Jean-Marc Ayrault vous reproche d’avoir pour seule politique de laisser filer la dette en prétendant qu’on ne rembourse pas. Il vous reproche votre manque de sérieux.

C’est lui qui ne l’est pas. Qu’y a-t-il de sérieux dans sa politique dont il sait aussi bien que tout le monde qu’elle va provoquer une explosion du chômage, la récession et l’effondrement progressif de tous les comptes sociaux du pays. Pourquoi suit-il d’une manière aussi servile la politique de Madame Merkel ? C’est ça qui n’est pas sérieux ! Quant à la dette, j’ai dit depuis longtemps qu’elle n’est qu’un pretexte. On peut la combler avec la banque centrale européenne au lieu de gaver les banques privées. Ca fait longtemps aussi que j’explique comment la résorber en grande partie avec la lutte contre la fraude fiscale. Par conséquent, le manque de sérieux quand on est le Premier Ministre de la France, c’est de regarder passer les évènements comme une vache regarde passer un train !

Vous préparez un livre pour la rentrée. Sur quel thème.

Je réfléchis beaucoup sur l’affichage évident d’une volonté de puissance du gouvernement allemand dans toute l’Europe. Et sur la construction commencée d’un grand marché unique entre les Etats-Unis d’Amérique et l’Union Européenne.
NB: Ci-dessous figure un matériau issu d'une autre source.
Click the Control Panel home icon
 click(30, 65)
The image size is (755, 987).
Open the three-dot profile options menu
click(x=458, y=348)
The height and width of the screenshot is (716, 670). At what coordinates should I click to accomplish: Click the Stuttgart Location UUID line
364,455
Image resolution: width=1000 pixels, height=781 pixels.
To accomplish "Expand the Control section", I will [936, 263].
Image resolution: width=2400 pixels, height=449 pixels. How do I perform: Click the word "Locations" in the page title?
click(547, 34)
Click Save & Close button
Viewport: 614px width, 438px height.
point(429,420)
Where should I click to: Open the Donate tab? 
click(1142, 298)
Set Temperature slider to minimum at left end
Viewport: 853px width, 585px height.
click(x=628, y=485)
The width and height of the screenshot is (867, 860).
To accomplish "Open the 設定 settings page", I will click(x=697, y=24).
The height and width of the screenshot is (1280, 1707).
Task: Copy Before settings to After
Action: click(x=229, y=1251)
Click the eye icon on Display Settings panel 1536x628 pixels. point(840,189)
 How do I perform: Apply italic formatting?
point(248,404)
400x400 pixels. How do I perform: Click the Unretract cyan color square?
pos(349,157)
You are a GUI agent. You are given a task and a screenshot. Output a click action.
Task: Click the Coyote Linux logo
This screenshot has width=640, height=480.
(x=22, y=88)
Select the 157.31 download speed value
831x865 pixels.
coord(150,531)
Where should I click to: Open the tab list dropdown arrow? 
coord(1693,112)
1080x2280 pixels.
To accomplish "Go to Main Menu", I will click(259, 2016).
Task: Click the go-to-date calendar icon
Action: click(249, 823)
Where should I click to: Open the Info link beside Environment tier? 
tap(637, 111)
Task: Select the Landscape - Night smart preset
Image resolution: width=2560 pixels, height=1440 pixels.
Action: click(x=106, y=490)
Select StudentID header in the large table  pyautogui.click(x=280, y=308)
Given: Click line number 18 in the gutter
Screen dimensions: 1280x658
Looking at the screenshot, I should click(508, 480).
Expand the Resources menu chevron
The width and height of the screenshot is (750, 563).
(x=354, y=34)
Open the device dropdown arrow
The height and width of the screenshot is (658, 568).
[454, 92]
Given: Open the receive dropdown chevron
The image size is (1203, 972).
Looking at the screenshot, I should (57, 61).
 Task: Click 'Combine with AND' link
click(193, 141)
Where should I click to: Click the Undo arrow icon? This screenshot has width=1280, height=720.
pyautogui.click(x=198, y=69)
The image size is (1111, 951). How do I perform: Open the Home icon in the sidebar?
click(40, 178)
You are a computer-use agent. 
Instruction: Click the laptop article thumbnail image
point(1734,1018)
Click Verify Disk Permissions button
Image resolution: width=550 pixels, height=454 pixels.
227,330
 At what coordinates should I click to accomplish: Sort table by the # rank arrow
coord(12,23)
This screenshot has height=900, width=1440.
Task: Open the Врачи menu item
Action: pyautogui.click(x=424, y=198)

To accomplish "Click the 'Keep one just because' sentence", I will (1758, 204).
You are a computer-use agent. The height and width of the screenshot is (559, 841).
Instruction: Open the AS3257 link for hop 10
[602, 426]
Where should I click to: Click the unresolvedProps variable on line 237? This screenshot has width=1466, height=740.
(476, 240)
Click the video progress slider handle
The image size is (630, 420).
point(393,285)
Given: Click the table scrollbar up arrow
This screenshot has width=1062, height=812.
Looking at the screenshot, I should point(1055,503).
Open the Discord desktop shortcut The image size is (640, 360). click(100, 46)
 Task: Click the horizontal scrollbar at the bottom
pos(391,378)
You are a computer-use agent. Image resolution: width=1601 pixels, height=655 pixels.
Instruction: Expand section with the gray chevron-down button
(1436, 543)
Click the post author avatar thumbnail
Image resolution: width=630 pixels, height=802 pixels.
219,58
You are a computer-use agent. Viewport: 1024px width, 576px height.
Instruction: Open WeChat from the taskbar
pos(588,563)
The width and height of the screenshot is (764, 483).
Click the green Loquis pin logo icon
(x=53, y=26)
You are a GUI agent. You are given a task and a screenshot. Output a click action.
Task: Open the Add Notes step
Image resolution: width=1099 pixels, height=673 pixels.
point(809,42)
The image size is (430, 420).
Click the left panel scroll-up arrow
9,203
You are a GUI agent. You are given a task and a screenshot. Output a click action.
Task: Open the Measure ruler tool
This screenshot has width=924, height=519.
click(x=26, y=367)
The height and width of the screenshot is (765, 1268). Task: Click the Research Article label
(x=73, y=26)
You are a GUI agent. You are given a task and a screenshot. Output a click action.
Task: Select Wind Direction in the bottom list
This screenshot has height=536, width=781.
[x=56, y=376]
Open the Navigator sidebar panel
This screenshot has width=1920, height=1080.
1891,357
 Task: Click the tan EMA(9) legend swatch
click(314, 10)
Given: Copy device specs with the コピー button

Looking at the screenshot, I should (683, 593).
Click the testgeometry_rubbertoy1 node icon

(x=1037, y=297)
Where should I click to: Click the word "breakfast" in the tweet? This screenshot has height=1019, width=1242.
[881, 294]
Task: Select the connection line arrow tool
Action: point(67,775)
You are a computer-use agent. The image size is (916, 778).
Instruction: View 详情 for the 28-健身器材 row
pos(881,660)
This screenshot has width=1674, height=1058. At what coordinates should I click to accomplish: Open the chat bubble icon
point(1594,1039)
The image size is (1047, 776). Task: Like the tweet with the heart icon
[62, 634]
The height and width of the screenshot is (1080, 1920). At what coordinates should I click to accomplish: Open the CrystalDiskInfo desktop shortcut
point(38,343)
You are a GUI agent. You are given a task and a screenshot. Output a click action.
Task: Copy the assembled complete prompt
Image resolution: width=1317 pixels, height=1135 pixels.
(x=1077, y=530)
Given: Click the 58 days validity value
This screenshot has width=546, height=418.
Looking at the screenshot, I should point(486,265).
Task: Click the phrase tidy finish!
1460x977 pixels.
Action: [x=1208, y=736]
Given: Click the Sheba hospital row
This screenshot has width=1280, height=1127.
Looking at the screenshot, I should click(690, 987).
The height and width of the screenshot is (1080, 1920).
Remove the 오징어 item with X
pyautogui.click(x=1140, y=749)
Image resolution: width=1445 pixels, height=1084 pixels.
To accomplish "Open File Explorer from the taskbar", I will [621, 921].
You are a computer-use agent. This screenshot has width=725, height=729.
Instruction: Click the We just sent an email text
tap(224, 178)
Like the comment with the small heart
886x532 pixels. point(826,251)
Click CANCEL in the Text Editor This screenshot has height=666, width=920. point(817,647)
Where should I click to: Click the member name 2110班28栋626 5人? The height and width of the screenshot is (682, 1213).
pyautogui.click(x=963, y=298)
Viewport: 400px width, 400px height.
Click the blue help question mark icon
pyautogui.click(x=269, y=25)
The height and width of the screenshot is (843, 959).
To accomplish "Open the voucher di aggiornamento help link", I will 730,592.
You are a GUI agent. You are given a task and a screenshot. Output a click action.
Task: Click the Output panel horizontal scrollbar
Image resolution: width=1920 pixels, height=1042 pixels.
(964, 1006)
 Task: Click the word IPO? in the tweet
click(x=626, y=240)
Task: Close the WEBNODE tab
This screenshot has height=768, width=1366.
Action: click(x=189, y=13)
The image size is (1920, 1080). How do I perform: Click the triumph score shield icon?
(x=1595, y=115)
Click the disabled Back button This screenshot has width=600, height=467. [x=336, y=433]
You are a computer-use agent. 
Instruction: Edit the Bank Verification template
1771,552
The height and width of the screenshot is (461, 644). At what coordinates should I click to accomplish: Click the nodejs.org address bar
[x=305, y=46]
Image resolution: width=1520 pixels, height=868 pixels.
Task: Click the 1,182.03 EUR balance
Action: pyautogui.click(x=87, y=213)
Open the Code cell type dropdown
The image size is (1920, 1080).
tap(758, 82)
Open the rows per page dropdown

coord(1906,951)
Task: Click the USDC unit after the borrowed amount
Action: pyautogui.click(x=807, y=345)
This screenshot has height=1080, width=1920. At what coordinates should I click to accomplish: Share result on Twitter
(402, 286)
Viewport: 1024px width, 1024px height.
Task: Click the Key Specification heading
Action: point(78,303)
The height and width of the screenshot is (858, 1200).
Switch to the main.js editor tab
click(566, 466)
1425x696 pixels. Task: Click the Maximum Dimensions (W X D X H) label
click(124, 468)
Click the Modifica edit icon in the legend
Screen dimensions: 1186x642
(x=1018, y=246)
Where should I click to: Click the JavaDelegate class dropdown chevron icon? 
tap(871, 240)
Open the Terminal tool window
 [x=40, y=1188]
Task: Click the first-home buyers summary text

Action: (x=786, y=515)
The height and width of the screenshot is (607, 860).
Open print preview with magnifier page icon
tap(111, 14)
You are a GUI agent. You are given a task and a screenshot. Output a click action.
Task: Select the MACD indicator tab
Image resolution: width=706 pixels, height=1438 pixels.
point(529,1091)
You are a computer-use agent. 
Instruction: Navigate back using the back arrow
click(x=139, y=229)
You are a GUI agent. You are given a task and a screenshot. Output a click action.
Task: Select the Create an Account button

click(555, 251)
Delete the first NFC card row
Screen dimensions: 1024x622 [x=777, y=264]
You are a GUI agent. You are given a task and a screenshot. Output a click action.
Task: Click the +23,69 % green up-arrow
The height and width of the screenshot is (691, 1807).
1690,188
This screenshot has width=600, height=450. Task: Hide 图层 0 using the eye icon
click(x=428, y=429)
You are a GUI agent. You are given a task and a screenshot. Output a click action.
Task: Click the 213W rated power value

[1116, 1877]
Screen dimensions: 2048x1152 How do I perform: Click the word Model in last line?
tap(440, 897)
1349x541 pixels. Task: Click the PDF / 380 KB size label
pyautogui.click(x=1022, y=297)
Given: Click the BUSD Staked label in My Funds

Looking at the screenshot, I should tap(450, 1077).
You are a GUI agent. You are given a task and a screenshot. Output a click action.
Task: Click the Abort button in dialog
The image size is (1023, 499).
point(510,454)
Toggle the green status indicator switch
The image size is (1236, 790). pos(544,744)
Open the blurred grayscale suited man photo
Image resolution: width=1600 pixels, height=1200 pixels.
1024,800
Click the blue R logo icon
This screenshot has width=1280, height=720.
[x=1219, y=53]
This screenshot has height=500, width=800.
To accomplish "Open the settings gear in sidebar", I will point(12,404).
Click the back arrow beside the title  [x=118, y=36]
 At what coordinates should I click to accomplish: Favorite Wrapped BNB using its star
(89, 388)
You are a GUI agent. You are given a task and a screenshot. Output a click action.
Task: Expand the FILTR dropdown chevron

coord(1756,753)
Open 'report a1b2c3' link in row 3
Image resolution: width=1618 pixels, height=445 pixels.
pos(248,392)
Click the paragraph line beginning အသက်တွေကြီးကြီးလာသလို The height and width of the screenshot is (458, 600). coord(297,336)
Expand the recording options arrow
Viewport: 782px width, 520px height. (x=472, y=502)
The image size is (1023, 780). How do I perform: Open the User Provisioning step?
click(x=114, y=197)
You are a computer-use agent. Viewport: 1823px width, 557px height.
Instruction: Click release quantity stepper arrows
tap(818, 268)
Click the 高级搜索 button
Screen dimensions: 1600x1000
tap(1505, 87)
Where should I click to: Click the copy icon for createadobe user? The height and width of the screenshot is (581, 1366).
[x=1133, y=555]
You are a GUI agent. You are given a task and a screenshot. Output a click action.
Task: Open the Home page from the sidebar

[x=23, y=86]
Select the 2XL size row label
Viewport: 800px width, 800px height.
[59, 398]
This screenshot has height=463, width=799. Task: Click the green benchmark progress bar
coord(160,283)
Deux éléments qui transforment notre environnement politique au début de ce siècle.Je dis non à l’Europe « alméricaine »

Ce n’est pas dangereux de réactiver un sentiment anti-allemand en France ?

Dans mon livre « qu’il s’en aille tous » je dis : le pire n’est pas la realpolitik, mais l’irrealpolitik qui consiste à agir comme si les gouvernements allemands n’avaient aucune volonté de puissance en Europe. J’affirmais la conviction que la France doit faire un retour musclé sur scène et surtout pas se contenter de suivre. Et encore moins, comme le dit assez sottement le président de la République d’être le « bon élève » de cette Europe qui, en réalité, est une Europe Merkel. Oui, tout ce qui touche à la relation avec les Allemands est très délicat en France. Mais nous ne devons pas être intimidés ou être bloqués ! Eux ne le sont pas à notre égard. Le pire serait de se laisser faire ! A un moment le peuple se rendra compte. C’est alors que surviennent des explosions de rage.

Anna Rosso Roig, qui a été candidate du Front de Gauche aux dernières législatives à Marseille va se présenter aux municipales sur une liste FN. N’est-ce pas un signe que Marine Le Pen fédère davantage que vous les mécontents ?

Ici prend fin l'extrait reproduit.